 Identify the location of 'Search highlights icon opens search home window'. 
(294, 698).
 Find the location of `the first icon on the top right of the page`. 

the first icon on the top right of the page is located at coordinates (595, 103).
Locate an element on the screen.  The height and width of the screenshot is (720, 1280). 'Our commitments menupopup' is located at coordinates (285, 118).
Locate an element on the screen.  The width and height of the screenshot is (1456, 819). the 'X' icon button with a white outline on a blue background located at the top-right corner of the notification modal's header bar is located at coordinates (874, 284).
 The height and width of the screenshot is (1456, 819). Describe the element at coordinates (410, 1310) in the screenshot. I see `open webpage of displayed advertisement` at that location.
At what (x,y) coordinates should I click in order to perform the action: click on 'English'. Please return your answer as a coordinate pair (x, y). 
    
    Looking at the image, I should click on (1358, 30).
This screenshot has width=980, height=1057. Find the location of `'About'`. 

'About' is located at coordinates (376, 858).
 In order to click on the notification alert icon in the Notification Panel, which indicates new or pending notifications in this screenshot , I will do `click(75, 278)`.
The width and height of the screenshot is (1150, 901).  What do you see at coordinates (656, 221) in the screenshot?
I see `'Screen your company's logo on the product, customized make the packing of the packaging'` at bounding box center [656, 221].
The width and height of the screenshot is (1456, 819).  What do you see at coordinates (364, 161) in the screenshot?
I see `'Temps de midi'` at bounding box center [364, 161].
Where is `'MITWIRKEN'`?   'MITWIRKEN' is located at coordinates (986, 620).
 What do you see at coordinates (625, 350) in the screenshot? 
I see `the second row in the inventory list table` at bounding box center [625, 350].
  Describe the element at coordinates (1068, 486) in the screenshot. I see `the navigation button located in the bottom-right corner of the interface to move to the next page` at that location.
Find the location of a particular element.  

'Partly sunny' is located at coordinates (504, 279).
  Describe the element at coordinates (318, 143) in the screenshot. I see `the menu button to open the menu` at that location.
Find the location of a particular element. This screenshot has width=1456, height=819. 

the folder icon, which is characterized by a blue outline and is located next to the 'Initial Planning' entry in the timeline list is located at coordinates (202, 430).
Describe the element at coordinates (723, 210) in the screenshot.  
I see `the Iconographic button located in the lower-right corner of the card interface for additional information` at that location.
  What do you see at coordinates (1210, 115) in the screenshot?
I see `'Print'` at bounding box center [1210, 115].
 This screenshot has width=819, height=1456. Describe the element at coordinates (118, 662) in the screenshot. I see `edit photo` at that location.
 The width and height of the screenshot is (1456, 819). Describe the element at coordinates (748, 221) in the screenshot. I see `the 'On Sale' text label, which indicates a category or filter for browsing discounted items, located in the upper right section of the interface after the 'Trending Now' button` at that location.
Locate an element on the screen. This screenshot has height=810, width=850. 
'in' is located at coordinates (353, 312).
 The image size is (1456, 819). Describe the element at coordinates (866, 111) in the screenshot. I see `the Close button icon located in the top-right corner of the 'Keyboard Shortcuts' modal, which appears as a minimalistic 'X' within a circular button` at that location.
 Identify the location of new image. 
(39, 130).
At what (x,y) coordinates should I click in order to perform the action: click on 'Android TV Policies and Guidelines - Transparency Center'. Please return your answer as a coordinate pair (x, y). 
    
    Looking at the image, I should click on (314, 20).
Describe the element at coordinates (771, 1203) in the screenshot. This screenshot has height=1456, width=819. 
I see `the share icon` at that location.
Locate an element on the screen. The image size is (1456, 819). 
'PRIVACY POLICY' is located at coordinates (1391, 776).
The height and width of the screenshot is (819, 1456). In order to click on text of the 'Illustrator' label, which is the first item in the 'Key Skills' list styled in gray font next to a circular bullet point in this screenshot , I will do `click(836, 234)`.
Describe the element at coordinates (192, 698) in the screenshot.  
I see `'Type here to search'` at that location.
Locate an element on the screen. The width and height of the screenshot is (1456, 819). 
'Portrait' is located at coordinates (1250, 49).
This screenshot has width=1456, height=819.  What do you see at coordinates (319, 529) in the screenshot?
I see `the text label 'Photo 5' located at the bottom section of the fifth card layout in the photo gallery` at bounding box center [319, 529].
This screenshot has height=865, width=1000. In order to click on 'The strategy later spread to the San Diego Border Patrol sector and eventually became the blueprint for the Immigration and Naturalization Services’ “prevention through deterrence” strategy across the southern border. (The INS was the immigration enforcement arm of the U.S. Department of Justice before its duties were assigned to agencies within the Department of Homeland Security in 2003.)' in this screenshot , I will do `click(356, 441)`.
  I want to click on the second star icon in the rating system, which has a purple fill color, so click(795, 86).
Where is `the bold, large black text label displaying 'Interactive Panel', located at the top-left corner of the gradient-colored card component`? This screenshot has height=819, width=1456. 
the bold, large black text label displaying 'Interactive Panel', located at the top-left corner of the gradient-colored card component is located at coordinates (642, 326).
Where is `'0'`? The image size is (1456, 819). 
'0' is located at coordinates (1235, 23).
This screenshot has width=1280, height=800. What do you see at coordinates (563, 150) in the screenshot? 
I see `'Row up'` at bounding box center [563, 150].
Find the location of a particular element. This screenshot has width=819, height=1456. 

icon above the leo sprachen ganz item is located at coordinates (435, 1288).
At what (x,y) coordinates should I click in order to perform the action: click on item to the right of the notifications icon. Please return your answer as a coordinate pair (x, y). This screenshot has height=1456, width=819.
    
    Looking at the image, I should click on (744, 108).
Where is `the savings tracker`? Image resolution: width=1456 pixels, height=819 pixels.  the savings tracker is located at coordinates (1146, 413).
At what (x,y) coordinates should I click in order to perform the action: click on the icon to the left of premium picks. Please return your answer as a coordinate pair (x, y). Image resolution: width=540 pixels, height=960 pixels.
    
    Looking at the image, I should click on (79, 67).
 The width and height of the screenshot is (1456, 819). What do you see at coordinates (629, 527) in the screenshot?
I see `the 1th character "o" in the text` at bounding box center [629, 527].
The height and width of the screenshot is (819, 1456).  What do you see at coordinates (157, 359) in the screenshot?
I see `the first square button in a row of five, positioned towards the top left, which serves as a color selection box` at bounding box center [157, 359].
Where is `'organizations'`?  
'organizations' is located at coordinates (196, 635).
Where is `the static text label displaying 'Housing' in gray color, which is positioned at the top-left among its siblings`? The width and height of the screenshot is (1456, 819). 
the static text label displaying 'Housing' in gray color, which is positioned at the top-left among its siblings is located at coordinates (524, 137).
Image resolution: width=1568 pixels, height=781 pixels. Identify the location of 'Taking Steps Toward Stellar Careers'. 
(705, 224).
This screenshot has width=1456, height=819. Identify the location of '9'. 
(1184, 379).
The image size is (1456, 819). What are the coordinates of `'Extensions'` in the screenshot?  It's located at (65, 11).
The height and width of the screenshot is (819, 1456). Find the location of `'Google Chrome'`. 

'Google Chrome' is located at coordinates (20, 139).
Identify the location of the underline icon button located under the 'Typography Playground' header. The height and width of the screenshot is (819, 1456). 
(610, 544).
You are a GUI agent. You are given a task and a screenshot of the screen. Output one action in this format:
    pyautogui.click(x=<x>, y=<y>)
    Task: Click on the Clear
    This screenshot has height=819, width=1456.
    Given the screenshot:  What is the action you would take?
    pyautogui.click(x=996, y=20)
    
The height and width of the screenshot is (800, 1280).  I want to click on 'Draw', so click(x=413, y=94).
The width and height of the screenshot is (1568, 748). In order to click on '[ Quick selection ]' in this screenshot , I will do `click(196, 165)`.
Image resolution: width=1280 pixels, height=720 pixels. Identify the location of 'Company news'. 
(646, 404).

Prompt: Can you quote all of the entries above word for word, reproducing every line without any change?

Correct result:
 Identify the location of 'Search highlights icon opens search home window'. 
(294, 698).
 Find the location of `the first icon on the top right of the page`. 

the first icon on the top right of the page is located at coordinates (595, 103).
Locate an element on the screen.  The height and width of the screenshot is (720, 1280). 'Our commitments menupopup' is located at coordinates (285, 118).
Locate an element on the screen.  The width and height of the screenshot is (1456, 819). the 'X' icon button with a white outline on a blue background located at the top-right corner of the notification modal's header bar is located at coordinates (874, 284).
 The height and width of the screenshot is (1456, 819). Describe the element at coordinates (410, 1310) in the screenshot. I see `open webpage of displayed advertisement` at that location.
At what (x,y) coordinates should I click in order to perform the action: click on 'English'. Please return your answer as a coordinate pair (x, y). 
    
    Looking at the image, I should click on (1358, 30).
This screenshot has width=980, height=1057. Find the location of `'About'`. 

'About' is located at coordinates (376, 858).
 In order to click on the notification alert icon in the Notification Panel, which indicates new or pending notifications in this screenshot , I will do `click(75, 278)`.
The width and height of the screenshot is (1150, 901).  What do you see at coordinates (656, 221) in the screenshot?
I see `'Screen your company's logo on the product, customized make the packing of the packaging'` at bounding box center [656, 221].
The width and height of the screenshot is (1456, 819).  What do you see at coordinates (364, 161) in the screenshot?
I see `'Temps de midi'` at bounding box center [364, 161].
Where is `'MITWIRKEN'`?   'MITWIRKEN' is located at coordinates (986, 620).
 What do you see at coordinates (625, 350) in the screenshot? 
I see `the second row in the inventory list table` at bounding box center [625, 350].
  Describe the element at coordinates (1068, 486) in the screenshot. I see `the navigation button located in the bottom-right corner of the interface to move to the next page` at that location.
Find the location of a particular element.  

'Partly sunny' is located at coordinates (504, 279).
  Describe the element at coordinates (318, 143) in the screenshot. I see `the menu button to open the menu` at that location.
Find the location of a particular element. This screenshot has width=1456, height=819. 

the folder icon, which is characterized by a blue outline and is located next to the 'Initial Planning' entry in the timeline list is located at coordinates (202, 430).
Describe the element at coordinates (723, 210) in the screenshot.  
I see `the Iconographic button located in the lower-right corner of the card interface for additional information` at that location.
  What do you see at coordinates (1210, 115) in the screenshot?
I see `'Print'` at bounding box center [1210, 115].
 This screenshot has width=819, height=1456. Describe the element at coordinates (118, 662) in the screenshot. I see `edit photo` at that location.
 The width and height of the screenshot is (1456, 819). Describe the element at coordinates (748, 221) in the screenshot. I see `the 'On Sale' text label, which indicates a category or filter for browsing discounted items, located in the upper right section of the interface after the 'Trending Now' button` at that location.
Locate an element on the screen. This screenshot has height=810, width=850. 
'in' is located at coordinates (353, 312).
 The image size is (1456, 819). Describe the element at coordinates (866, 111) in the screenshot. I see `the Close button icon located in the top-right corner of the 'Keyboard Shortcuts' modal, which appears as a minimalistic 'X' within a circular button` at that location.
 Identify the location of new image. 
(39, 130).
At what (x,y) coordinates should I click in order to perform the action: click on 'Android TV Policies and Guidelines - Transparency Center'. Please return your answer as a coordinate pair (x, y). 
    
    Looking at the image, I should click on (314, 20).
Describe the element at coordinates (771, 1203) in the screenshot. This screenshot has height=1456, width=819. 
I see `the share icon` at that location.
Locate an element on the screen. The image size is (1456, 819). 
'PRIVACY POLICY' is located at coordinates (1391, 776).
The height and width of the screenshot is (819, 1456). In order to click on text of the 'Illustrator' label, which is the first item in the 'Key Skills' list styled in gray font next to a circular bullet point in this screenshot , I will do `click(836, 234)`.
Describe the element at coordinates (192, 698) in the screenshot.  
I see `'Type here to search'` at that location.
Locate an element on the screen. The width and height of the screenshot is (1456, 819). 
'Portrait' is located at coordinates (1250, 49).
This screenshot has width=1456, height=819.  What do you see at coordinates (319, 529) in the screenshot?
I see `the text label 'Photo 5' located at the bottom section of the fifth card layout in the photo gallery` at bounding box center [319, 529].
This screenshot has height=865, width=1000. In order to click on 'The strategy later spread to the San Diego Border Patrol sector and eventually became the blueprint for the Immigration and Naturalization Services’ “prevention through deterrence” strategy across the southern border. (The INS was the immigration enforcement arm of the U.S. Department of Justice before its duties were assigned to agencies within the Department of Homeland Security in 2003.)' in this screenshot , I will do `click(356, 441)`.
  I want to click on the second star icon in the rating system, which has a purple fill color, so click(795, 86).
Where is `the bold, large black text label displaying 'Interactive Panel', located at the top-left corner of the gradient-colored card component`? This screenshot has height=819, width=1456. 
the bold, large black text label displaying 'Interactive Panel', located at the top-left corner of the gradient-colored card component is located at coordinates (642, 326).
Where is `'0'`? The image size is (1456, 819). 
'0' is located at coordinates (1235, 23).
This screenshot has width=1280, height=800. What do you see at coordinates (563, 150) in the screenshot? 
I see `'Row up'` at bounding box center [563, 150].
Find the location of a particular element. This screenshot has width=819, height=1456. 

icon above the leo sprachen ganz item is located at coordinates (435, 1288).
At what (x,y) coordinates should I click in order to perform the action: click on item to the right of the notifications icon. Please return your answer as a coordinate pair (x, y). This screenshot has height=1456, width=819.
    
    Looking at the image, I should click on (744, 108).
Where is `the savings tracker`? Image resolution: width=1456 pixels, height=819 pixels.  the savings tracker is located at coordinates (1146, 413).
At what (x,y) coordinates should I click in order to perform the action: click on the icon to the left of premium picks. Please return your answer as a coordinate pair (x, y). Image resolution: width=540 pixels, height=960 pixels.
    
    Looking at the image, I should click on (79, 67).
 The width and height of the screenshot is (1456, 819). What do you see at coordinates (629, 527) in the screenshot?
I see `the 1th character "o" in the text` at bounding box center [629, 527].
The height and width of the screenshot is (819, 1456).  What do you see at coordinates (157, 359) in the screenshot?
I see `the first square button in a row of five, positioned towards the top left, which serves as a color selection box` at bounding box center [157, 359].
Where is `'organizations'`?  
'organizations' is located at coordinates (196, 635).
Where is `the static text label displaying 'Housing' in gray color, which is positioned at the top-left among its siblings`? The width and height of the screenshot is (1456, 819). 
the static text label displaying 'Housing' in gray color, which is positioned at the top-left among its siblings is located at coordinates (524, 137).
Image resolution: width=1568 pixels, height=781 pixels. Identify the location of 'Taking Steps Toward Stellar Careers'. 
(705, 224).
This screenshot has width=1456, height=819. Identify the location of '9'. 
(1184, 379).
The image size is (1456, 819). What are the coordinates of `'Extensions'` in the screenshot?  It's located at (65, 11).
The height and width of the screenshot is (819, 1456). Find the location of `'Google Chrome'`. 

'Google Chrome' is located at coordinates (20, 139).
Identify the location of the underline icon button located under the 'Typography Playground' header. The height and width of the screenshot is (819, 1456). 
(610, 544).
You are a GUI agent. You are given a task and a screenshot of the screen. Output one action in this format:
    pyautogui.click(x=<x>, y=<y>)
    Task: Click on the Clear
    This screenshot has height=819, width=1456.
    Given the screenshot:  What is the action you would take?
    pyautogui.click(x=996, y=20)
    
The height and width of the screenshot is (800, 1280).  I want to click on 'Draw', so click(x=413, y=94).
The width and height of the screenshot is (1568, 748). In order to click on '[ Quick selection ]' in this screenshot , I will do `click(196, 165)`.
Image resolution: width=1280 pixels, height=720 pixels. Identify the location of 'Company news'. 
(646, 404).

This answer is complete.